This past Sunday at church, our worship band kicked off our service (and ended it) with a spirited rendition of “Go, Tell it on the Mountain”. As we sang and clapped along and giggled at Henry’s dance moves, I found myself asking this question – “What if we did go tell it on the mountain?”
I’ve been thinking about this all week as I’ve walked through our advent devotional and as my family prayed in the chapel with others in our church on Tuesday night.
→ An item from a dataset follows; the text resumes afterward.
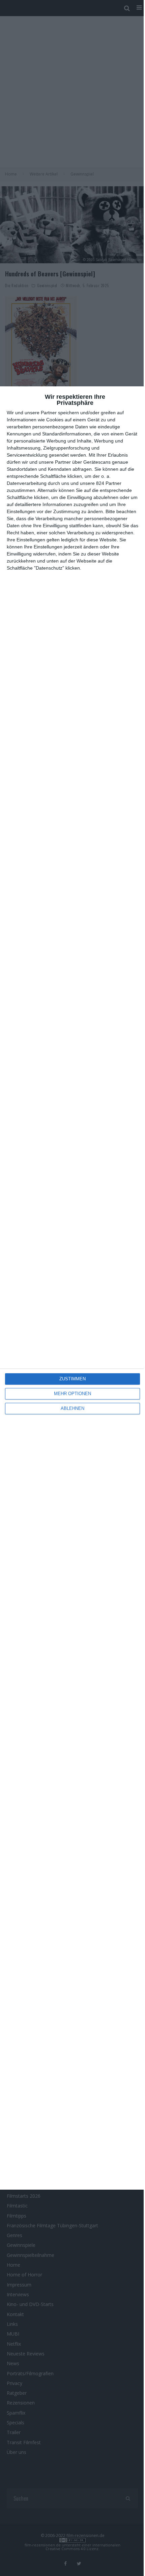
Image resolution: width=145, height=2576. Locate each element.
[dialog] (72, 1288)
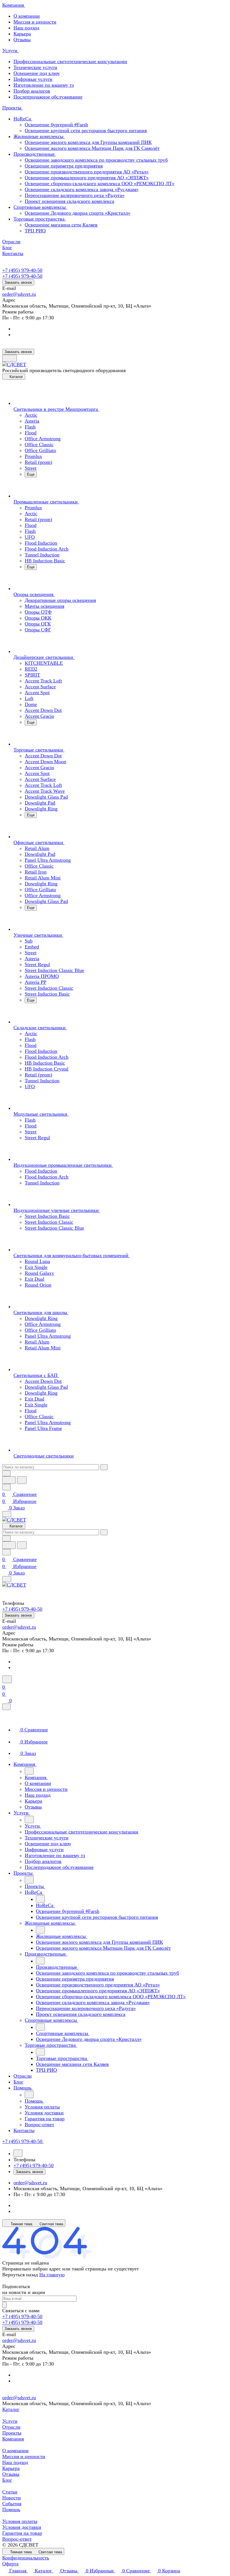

This is the season of hope and joy and yet we can get so wrapped up in the ways of the world that we forget that we know the source of the hope and joy that so many are craving.
What if we were vigilant about using our gifts and platforms to tell the story of the baby who came to save the world?
What if we engaged more with our neighbors than with strangers on the internet?
What if we used our social media to share what God is teaching us during Advent instead of sharing a quippy meme about inflation and the supply chain issues?
What if we served those in need in our communities instead of serving ourselves with more Christmas treats? (That one hurt, not gonna lie!)
My point is this – those who claim Christ are quick to call out the ways that the world is waging war on the true meaning of Christmas and what I’m challenging us to think through is how we might be feeding into that war instead of showing the world who Jesus is through the way we love one another?
How can we be a small piece of tangible hope to someone feeling hopeless this Christmas?
Let’s not just stand and sing these songs in our churches this Christmas but let’s step into the places and spaces where God has given us influence and use it for the sake of the gospel.
I want to leave you with an excerpt from a letter I wrote to our church family in our advent devotional for this year.
This is a season of waiting. The thing about Advent that I love is that it reminds our hearts that our waiting for Jesus’ return should be an active season of waiting. Like the 40 weeks leading up to a woman giving birth to her baby, there are preparations in her heart and home to make space for this new addition to her family. Expectantly waiting for Jesus’ return gives us the space to prepare our hearts and to vigilantly pray for others to come to faith in Jesus. This is a season of waiting but in this season, I pray that our hearts are bent to a posture of praying on our knees instead of sitting back on our heels – that we would believe in the promises of God so much so that it propels us forward in faithfulness to Jesus.